Product Uses Include
- Measurement of F-actin activated ATPase activity
- Identification/characterization of proteins or small molecules that affect heavy meromyosin
ATPase activity
- Identification/characterization of proteins or small molecules that affect heavy meromyosin Factin
interaction
Material
Heavy meromyosin has been produced by α-chymotrypsin proteolytic cleavage of full-length myosin II protein isolated from rabbit skeletal muscle. Heavy meromyosin consists of an active motor fragment consisting of two head domains connected by their subfragment-2 (S2) regions and two pairs of light chains, essential light chain (ELC) and regulatory light chain (RLC), see Figure 1. Heavy meromyosin has been determined to be biologically active in an F-actin activated ATPase assay. Heavy meromyosin is supplied as a white lyophilized powder. When reconstituted in nanopure water, the protein will be in the following buffer: 10 mM Imidizole pH 7.0, 50 mM KCl, 3 mM MgCl2, 1 mM DTT, 5% sucrose and 1% dextran. The lyophilized protein is stable at 4°C desiccated (<10% humidity) for 1 year.
Purity
Protein purity is determined by scanning densitometry of Coomassie Blue stained protein on a 4-20% gradient polyacrylamide gel.

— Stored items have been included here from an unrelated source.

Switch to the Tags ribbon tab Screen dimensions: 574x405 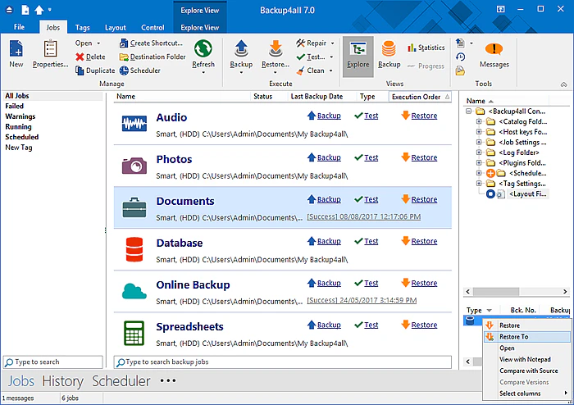click(82, 27)
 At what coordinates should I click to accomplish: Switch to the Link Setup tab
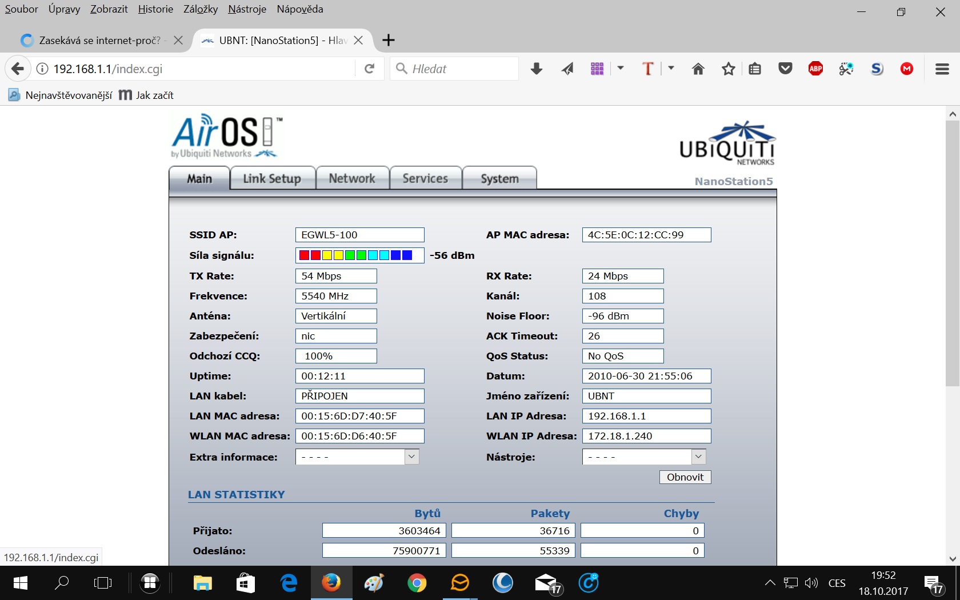point(272,179)
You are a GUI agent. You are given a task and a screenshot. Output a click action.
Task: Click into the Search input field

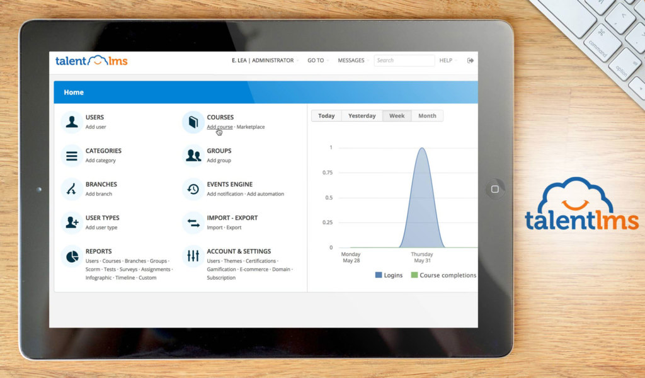[404, 60]
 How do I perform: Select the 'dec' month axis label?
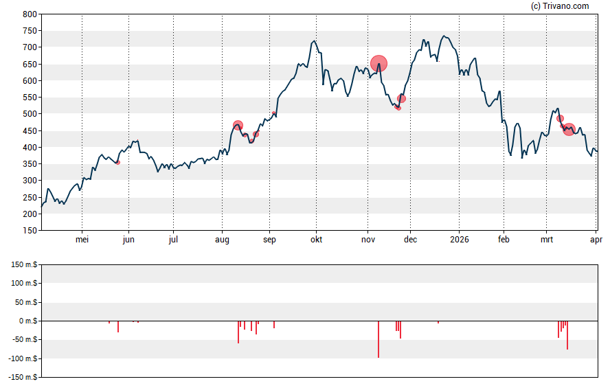coord(410,240)
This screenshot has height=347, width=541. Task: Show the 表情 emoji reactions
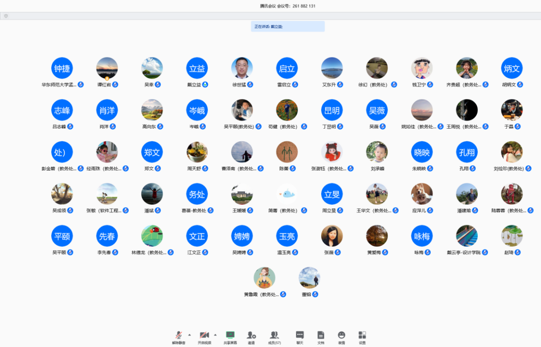[x=341, y=337]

Heavy meromyosin protein was determined to be 70% pure.
Biological Activity
The biological activity of rabbit heavy meromyosin is determined from its rate of F-actin activated ATP hydrolysis. A standard biological assay for monitoring ATP hydrolysis by heavy meromyosin consists of an in vitro F-actin ATPase assay (Cat. # bk054). Stringent quality control ensures that in the presence of F-actin, rabbit heavy meromyosin will have a minimum hydrolysis rate 500 fold greater than in the absence of F-actin.